---
name: skill-scoped-permission-suggestions
description: "Suggest the narrowest permission scope by mapping a file path to its enclosing skill directory before prompting the user."
metadata:
  author: ychampion
---

# SKILL: Skill-Scoped Permission Suggestions
**Domain:** safety-worktrees  
**Trigger:** Apply this when Claude is asking for filesystem permission that can be narrowed to a single skill directory.
**Source Pattern:** Distilled from reviewed repo-safety, packaging, and worktree-management patterns.

## Core Method
Leverage the skill path parser to detect when a target file resides inside `.claude/skills/<skill-name>` (project or global). Once matched, compute a gitignore-style prefix such as `/.claude/skills/<skill-name>/**` and offer that as the minimal scope for the permission prompt.

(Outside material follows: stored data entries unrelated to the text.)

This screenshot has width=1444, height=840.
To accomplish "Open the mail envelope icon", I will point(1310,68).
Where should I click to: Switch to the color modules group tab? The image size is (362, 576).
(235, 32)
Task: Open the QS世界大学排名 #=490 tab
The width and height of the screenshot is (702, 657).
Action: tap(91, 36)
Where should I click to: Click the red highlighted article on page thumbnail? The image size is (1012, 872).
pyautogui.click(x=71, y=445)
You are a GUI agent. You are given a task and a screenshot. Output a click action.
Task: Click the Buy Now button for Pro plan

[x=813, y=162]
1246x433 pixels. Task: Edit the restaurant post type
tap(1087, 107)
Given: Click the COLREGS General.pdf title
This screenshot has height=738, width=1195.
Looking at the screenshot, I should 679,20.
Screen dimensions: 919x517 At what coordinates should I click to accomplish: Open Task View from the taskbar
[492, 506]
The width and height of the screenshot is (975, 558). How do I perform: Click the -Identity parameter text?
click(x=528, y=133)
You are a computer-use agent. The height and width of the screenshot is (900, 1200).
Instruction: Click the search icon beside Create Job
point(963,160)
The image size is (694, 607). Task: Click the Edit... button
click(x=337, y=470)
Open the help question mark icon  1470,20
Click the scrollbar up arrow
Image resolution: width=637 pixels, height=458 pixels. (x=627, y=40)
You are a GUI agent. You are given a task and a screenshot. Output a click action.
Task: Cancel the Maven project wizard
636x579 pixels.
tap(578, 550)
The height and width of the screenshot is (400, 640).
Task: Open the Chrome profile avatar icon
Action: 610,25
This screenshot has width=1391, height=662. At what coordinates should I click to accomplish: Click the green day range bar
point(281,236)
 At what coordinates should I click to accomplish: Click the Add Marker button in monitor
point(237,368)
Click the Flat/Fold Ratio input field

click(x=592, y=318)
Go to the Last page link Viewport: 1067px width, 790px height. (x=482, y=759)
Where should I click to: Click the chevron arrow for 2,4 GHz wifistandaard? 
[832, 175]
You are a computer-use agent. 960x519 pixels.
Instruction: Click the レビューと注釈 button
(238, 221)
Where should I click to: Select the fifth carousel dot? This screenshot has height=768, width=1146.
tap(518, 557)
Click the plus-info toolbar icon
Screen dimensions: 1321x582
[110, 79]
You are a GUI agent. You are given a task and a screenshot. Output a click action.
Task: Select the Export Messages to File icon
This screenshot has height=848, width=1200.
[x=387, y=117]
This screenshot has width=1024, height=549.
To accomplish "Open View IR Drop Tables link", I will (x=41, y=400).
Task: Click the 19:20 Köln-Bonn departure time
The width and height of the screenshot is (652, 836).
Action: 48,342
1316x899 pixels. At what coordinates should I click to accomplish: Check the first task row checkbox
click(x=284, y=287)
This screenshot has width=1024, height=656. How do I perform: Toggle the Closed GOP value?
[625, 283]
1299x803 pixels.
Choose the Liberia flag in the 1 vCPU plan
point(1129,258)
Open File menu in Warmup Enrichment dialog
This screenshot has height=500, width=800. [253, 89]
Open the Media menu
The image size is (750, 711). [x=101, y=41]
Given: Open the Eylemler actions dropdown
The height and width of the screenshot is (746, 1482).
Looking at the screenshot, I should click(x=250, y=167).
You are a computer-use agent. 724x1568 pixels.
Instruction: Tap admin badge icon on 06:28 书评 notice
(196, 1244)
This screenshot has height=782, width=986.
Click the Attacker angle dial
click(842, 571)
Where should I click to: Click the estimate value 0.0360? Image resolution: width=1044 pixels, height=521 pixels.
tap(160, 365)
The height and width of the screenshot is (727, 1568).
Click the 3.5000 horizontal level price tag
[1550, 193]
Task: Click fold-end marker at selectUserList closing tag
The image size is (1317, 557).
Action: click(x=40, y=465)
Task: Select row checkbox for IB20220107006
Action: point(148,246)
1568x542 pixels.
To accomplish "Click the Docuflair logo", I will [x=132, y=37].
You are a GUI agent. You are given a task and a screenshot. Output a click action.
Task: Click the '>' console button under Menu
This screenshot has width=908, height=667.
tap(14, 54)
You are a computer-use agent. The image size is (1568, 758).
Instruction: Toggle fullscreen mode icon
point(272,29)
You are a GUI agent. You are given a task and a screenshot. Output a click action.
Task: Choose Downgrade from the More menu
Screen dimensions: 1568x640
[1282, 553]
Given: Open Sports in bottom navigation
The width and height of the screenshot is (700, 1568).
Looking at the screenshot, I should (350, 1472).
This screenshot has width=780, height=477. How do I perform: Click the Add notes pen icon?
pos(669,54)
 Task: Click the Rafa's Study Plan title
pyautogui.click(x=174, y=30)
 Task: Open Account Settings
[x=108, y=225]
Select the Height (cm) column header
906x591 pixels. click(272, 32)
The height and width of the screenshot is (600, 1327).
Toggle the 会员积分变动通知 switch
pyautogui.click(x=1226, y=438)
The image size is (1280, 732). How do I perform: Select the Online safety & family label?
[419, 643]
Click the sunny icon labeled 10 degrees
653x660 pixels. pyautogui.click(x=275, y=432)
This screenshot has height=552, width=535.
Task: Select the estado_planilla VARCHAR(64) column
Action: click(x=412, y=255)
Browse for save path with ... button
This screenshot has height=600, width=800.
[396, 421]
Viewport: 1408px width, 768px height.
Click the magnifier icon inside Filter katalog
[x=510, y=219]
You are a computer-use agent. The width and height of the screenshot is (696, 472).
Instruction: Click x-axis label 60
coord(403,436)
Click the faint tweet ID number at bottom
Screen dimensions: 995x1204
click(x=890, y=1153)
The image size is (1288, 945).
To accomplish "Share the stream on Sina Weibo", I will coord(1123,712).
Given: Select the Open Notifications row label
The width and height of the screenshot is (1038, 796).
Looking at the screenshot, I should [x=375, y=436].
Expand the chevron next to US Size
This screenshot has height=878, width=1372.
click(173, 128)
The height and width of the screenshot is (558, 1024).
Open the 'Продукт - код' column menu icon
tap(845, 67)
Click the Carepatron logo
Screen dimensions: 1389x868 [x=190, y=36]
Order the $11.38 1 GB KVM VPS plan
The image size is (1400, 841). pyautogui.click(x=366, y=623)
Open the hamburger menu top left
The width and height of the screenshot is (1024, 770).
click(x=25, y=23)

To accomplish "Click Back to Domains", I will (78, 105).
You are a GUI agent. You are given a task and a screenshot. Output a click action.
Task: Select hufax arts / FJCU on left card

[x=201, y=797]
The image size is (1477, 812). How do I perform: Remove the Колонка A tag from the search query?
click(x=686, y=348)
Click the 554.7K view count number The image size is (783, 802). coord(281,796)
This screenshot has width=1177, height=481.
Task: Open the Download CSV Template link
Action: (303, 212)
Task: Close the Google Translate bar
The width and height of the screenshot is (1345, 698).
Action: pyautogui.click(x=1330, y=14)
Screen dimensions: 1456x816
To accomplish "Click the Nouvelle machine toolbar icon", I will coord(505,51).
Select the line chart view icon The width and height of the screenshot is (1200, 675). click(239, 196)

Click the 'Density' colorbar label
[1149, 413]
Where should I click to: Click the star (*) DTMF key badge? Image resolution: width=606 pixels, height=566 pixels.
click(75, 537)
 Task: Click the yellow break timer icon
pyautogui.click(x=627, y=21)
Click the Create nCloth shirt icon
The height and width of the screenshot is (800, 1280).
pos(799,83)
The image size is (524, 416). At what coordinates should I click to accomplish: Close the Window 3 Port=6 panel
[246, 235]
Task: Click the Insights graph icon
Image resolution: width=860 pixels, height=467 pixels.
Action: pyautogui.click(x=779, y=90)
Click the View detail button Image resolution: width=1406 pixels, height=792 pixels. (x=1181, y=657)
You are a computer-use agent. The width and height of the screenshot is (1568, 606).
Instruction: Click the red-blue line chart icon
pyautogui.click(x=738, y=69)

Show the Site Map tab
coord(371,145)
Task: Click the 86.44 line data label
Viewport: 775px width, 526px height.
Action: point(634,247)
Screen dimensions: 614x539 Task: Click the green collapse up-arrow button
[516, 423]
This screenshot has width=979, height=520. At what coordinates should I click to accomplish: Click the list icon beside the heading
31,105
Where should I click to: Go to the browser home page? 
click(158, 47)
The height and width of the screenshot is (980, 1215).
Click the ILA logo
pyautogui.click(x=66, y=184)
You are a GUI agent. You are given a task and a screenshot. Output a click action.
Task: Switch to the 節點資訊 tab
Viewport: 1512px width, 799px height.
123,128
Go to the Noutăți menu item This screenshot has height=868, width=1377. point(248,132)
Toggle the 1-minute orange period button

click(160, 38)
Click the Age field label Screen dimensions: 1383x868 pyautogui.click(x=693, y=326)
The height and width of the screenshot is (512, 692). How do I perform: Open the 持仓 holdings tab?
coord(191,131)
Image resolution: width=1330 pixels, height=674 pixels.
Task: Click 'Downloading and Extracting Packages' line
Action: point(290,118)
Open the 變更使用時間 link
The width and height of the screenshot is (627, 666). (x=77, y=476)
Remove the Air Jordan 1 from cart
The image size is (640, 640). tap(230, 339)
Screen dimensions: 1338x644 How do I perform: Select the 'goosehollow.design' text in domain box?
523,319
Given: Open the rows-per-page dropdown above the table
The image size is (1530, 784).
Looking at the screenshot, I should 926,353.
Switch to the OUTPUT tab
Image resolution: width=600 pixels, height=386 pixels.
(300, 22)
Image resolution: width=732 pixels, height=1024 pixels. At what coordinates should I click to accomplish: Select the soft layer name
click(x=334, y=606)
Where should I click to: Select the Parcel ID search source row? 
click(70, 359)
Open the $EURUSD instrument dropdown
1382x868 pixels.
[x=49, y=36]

This keeps the permission dialogue focused on the skill under edit and prevents giving blanket access to the entire `.claude` tree.

## Key Rules
- Normalize paths and compare lowercased versions so the detection works on both Windows and Unix filesystems.
- Reject skill names that contain `.` or traversal segments before suggesting scopes to avoid leaking overlapping directories.
- Always prefer `/.claude/skills/<name>/**` or `~/.claude/skills/<name>/**` over `/.claude/**` whenever the file sits inside a skill.
- When normalization finds no skill directory, fall back to the default wider scope instead of fabricating a useless pattern.

## Example Application
When editing `skills/my-skill/SKILL.md`, call this method before showing the permission prompt so you can recommend granting `/.claude/skills/my-skill/**` instead of the entire `.claude` directory.

## Anti-Patterns (What NOT to do)
- Do not re-prompt with the same wide scope if the normalized path already resolves to a skill — that defeats the purpose of scoped access.
- Don’t rely on raw casing or unnormalized separators; mismatched case would generate invalid patterns and quietly fall through.